- _Task to carry out_: From the entries that follow, copy exactly the lines beginning at the line holding "This screenshot has width=358, height=236." and continuing through the line holding "Given: Collapse the Stream 1 tree node".

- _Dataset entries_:
┌──
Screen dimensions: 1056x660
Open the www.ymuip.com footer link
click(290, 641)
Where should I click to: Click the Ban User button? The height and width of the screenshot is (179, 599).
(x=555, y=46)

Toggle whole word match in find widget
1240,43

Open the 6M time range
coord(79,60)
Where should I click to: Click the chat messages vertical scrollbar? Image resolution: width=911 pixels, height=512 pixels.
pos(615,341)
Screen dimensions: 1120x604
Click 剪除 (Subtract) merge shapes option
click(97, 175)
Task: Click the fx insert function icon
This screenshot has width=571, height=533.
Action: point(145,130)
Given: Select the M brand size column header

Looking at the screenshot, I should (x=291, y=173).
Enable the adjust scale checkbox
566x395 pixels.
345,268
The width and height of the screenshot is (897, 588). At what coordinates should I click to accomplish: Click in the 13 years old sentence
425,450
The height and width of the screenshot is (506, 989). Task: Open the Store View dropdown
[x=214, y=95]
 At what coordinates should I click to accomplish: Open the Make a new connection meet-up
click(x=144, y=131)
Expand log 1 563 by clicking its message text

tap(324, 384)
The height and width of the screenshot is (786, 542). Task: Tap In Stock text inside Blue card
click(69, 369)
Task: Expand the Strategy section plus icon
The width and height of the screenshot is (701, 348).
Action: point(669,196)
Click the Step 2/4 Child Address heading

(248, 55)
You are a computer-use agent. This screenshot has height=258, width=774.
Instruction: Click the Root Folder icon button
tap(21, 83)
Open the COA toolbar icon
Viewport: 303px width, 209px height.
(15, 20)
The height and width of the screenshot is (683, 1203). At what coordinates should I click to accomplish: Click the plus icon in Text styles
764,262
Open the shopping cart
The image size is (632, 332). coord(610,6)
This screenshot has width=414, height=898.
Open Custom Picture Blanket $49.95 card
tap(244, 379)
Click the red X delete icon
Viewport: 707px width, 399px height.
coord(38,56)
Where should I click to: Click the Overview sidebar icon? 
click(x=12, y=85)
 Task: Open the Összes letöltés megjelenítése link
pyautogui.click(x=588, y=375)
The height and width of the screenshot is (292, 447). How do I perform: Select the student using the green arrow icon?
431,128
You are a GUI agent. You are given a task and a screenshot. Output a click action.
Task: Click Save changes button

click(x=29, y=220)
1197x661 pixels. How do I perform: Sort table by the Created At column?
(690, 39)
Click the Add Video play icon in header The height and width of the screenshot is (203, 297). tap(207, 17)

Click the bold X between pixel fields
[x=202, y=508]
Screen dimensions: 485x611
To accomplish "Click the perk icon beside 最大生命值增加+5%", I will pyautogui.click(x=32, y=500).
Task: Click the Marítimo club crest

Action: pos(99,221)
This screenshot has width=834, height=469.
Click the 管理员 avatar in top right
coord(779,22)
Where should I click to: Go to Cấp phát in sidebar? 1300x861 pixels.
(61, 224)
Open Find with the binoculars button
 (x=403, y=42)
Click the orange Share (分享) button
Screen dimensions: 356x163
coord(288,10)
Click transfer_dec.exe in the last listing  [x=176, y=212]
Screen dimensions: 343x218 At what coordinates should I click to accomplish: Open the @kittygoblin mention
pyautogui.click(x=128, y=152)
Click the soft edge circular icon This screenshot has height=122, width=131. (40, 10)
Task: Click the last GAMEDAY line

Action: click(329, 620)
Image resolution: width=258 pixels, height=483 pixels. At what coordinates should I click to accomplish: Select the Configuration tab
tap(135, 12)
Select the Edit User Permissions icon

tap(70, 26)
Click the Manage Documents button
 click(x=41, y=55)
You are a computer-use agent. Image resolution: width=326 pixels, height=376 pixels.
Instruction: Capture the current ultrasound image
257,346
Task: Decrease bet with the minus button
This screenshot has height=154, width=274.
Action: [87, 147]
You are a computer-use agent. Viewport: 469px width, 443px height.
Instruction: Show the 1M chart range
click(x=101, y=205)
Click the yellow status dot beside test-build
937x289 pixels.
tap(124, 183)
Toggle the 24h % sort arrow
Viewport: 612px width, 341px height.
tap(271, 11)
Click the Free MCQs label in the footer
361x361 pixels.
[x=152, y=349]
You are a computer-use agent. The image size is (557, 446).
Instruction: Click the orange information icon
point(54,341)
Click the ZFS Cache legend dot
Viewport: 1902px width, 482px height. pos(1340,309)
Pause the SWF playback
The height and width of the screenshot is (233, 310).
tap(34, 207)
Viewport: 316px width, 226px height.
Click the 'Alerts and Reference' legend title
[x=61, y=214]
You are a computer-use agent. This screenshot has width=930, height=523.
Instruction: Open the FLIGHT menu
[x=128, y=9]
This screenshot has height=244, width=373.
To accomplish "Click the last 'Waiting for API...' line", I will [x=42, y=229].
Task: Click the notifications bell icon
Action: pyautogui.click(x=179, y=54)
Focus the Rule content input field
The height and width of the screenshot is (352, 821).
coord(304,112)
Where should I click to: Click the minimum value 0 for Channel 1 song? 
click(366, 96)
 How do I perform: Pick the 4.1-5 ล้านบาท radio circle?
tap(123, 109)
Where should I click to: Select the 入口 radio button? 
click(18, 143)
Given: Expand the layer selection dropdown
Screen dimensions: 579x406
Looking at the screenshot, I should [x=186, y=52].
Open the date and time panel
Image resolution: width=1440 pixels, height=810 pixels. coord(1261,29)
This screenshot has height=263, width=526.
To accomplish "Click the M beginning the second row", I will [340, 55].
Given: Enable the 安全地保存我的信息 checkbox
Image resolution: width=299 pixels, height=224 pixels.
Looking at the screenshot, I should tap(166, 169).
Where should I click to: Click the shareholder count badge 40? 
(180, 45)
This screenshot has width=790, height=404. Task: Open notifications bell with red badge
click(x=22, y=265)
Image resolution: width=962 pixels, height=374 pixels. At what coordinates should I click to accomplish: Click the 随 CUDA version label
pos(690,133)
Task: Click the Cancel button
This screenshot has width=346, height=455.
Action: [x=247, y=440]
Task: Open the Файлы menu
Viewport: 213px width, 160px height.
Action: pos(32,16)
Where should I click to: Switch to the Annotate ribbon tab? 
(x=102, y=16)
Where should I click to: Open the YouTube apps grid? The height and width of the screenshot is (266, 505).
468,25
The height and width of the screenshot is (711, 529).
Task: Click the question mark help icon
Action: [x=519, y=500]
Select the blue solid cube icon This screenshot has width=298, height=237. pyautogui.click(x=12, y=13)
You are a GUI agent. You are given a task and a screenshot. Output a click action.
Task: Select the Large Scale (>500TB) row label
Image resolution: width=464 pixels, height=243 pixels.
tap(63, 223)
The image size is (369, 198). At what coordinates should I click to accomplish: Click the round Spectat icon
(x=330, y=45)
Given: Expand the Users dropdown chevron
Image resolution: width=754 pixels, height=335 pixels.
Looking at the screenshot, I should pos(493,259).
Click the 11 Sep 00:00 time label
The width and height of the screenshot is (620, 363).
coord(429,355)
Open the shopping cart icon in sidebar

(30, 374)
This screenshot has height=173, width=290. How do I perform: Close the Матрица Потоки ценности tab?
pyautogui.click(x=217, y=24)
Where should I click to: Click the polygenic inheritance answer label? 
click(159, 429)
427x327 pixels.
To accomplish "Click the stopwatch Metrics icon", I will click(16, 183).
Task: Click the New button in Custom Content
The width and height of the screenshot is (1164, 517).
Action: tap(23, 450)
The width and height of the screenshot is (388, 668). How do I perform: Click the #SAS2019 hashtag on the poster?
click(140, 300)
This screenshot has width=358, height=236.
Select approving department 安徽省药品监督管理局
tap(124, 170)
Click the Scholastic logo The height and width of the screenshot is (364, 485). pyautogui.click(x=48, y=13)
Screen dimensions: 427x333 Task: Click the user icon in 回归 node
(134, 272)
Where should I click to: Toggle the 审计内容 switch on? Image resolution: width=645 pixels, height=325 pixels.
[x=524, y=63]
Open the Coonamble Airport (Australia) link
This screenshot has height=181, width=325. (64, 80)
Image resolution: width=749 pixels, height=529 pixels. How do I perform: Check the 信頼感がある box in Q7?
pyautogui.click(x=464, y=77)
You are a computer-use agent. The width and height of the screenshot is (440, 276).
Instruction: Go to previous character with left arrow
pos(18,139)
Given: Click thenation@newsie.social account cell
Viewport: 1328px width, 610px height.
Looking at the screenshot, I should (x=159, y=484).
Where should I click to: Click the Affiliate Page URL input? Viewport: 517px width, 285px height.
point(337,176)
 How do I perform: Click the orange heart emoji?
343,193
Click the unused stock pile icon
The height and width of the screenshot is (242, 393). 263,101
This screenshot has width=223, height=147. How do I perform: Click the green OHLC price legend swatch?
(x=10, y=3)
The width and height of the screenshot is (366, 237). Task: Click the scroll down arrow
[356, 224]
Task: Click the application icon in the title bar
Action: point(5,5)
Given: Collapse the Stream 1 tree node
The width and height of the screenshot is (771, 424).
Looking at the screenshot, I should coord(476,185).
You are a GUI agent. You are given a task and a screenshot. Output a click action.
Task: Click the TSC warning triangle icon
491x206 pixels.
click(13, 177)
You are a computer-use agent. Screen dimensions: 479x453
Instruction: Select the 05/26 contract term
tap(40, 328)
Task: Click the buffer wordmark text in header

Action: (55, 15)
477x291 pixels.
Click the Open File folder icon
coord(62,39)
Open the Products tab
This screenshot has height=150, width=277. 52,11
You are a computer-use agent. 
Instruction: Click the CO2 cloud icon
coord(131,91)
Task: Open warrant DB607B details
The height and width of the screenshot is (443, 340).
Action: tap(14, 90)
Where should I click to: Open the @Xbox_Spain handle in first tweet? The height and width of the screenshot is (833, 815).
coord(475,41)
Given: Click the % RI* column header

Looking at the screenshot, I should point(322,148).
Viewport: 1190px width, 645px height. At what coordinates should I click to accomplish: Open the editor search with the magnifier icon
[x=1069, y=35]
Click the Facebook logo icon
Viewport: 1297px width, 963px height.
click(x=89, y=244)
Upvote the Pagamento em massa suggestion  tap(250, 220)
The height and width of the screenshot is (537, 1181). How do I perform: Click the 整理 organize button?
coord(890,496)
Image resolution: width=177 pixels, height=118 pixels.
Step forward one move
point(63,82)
└──
- _Worked solution_:
This screenshot has width=358, height=236.
Select approving department 安徽省药品监督管理局
tap(124, 170)
Click the Scholastic logo The height and width of the screenshot is (364, 485). pyautogui.click(x=48, y=13)
Screen dimensions: 427x333 Task: Click the user icon in 回归 node
(134, 272)
Where should I click to: Toggle the 审计内容 switch on? Image resolution: width=645 pixels, height=325 pixels.
[x=524, y=63]
Open the Coonamble Airport (Australia) link
This screenshot has height=181, width=325. (64, 80)
Image resolution: width=749 pixels, height=529 pixels. How do I perform: Check the 信頼感がある box in Q7?
pyautogui.click(x=464, y=77)
You are a computer-use agent. The width and height of the screenshot is (440, 276).
Instruction: Go to previous character with left arrow
pos(18,139)
Given: Click thenation@newsie.social account cell
Viewport: 1328px width, 610px height.
Looking at the screenshot, I should (x=159, y=484).
Where should I click to: Click the Affiliate Page URL input? Viewport: 517px width, 285px height.
point(337,176)
 How do I perform: Click the orange heart emoji?
343,193
Click the unused stock pile icon
The height and width of the screenshot is (242, 393). 263,101
This screenshot has width=223, height=147. How do I perform: Click the green OHLC price legend swatch?
(x=10, y=3)
The width and height of the screenshot is (366, 237). Task: Click the scroll down arrow
[356, 224]
Task: Click the application icon in the title bar
Action: point(5,5)
Given: Collapse the Stream 1 tree node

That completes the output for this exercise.